• [WHAT YOU HAVE TO DO]: Each line from the one that contains "waste management (526, 1747)" to the end of the material must be quoted exactly; include both end lines and nothing else.
/---
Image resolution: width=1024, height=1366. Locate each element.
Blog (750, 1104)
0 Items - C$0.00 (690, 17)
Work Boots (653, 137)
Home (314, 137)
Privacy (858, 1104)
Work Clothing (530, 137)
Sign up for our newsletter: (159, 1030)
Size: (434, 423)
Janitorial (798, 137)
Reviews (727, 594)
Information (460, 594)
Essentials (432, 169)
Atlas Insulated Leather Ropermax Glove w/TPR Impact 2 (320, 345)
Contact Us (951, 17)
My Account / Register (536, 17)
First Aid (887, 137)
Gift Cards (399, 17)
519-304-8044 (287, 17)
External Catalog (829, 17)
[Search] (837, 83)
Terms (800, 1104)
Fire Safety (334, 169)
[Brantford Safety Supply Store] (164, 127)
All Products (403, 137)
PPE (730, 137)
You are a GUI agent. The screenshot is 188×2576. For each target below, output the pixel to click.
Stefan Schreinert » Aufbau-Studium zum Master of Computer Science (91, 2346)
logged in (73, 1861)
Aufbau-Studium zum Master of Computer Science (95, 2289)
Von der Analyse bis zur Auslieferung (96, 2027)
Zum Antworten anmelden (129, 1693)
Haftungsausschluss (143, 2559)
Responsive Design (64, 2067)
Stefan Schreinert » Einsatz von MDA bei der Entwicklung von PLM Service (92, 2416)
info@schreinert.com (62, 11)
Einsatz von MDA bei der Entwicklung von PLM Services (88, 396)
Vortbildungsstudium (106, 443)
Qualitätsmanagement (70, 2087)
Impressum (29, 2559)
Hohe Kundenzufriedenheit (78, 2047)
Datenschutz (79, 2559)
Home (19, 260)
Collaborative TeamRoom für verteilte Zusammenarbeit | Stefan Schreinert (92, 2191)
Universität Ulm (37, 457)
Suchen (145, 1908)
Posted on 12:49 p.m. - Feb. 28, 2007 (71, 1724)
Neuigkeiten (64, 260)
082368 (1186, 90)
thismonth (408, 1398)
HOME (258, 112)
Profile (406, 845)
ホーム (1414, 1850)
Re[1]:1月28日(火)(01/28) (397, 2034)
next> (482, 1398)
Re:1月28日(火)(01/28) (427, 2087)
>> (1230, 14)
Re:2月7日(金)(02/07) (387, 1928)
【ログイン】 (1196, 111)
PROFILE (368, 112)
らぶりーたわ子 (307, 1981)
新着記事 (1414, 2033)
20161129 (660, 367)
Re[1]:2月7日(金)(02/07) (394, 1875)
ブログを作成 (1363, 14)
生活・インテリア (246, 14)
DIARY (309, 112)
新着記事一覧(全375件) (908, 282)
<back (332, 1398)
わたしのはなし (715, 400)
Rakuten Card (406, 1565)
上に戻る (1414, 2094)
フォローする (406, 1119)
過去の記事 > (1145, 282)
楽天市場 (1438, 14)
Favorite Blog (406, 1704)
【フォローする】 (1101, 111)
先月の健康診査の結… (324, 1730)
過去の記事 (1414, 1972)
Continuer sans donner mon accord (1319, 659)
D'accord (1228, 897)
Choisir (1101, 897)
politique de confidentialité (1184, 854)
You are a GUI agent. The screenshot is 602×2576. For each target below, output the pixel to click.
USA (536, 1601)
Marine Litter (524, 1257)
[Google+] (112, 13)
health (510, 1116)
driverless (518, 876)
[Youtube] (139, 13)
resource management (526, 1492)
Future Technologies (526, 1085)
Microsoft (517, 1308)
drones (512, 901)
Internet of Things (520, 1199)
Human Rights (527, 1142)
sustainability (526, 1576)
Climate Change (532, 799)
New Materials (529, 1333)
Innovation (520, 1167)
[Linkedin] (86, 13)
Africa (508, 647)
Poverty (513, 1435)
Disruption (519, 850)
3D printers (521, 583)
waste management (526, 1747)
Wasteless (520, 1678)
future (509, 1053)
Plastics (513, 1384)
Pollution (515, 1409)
\---
• [TASK OUTPUT]:
waste management (526, 1747)
Wasteless (520, 1678)
future (509, 1053)
Plastics (513, 1384)
Pollution (515, 1409)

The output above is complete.